● What the task asks
Because the lines must stay identical, write out the data without changing anything.

● Dataset records
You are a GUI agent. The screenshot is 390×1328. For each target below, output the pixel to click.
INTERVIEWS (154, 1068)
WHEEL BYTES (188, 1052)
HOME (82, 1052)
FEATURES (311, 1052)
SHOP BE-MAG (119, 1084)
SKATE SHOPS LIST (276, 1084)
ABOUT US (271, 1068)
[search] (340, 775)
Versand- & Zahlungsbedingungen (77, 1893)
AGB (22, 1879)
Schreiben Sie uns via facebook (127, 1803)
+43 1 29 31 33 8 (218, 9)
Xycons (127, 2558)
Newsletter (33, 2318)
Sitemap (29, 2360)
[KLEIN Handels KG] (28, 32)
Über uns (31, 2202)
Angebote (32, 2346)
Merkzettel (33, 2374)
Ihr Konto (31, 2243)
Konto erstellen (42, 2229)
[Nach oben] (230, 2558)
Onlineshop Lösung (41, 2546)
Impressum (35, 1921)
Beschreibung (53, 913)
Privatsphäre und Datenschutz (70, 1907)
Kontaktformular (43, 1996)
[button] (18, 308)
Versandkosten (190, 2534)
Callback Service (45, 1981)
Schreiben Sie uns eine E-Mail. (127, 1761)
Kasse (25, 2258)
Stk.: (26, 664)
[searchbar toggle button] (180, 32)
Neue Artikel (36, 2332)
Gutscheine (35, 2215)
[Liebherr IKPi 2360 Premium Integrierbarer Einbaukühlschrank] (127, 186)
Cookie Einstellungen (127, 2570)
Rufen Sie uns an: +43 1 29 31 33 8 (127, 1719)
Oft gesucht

● Exercise output
You are a GUI agent. The screenshot is 390×1328. For each target below, output the pixel to click.
INTERVIEWS (154, 1068)
WHEEL BYTES (188, 1052)
HOME (82, 1052)
FEATURES (311, 1052)
SHOP BE-MAG (119, 1084)
SKATE SHOPS LIST (276, 1084)
ABOUT US (271, 1068)
[search] (340, 775)
Versand- & Zahlungsbedingungen (77, 1893)
AGB (22, 1879)
Schreiben Sie uns via facebook (127, 1803)
+43 1 29 31 33 8 (218, 9)
Xycons (127, 2558)
Newsletter (33, 2318)
Sitemap (29, 2360)
[KLEIN Handels KG] (28, 32)
Über uns (31, 2202)
Angebote (32, 2346)
Merkzettel (33, 2374)
Ihr Konto (31, 2243)
Konto erstellen (42, 2229)
[Nach oben] (230, 2558)
Onlineshop Lösung (41, 2546)
Impressum (35, 1921)
Beschreibung (53, 913)
Privatsphäre und Datenschutz (70, 1907)
Kontaktformular (43, 1996)
[button] (18, 308)
Versandkosten (190, 2534)
Callback Service (45, 1981)
Schreiben Sie uns eine E-Mail. (127, 1761)
Kasse (25, 2258)
Stk.: (26, 664)
[searchbar toggle button] (180, 32)
Neue Artikel (36, 2332)
Gutscheine (35, 2215)
[Liebherr IKPi 2360 Premium Integrierbarer Einbaukühlschrank] (127, 186)
Cookie Einstellungen (127, 2570)
Rufen Sie uns an: +43 1 29 31 33 8 (127, 1719)
Oft gesucht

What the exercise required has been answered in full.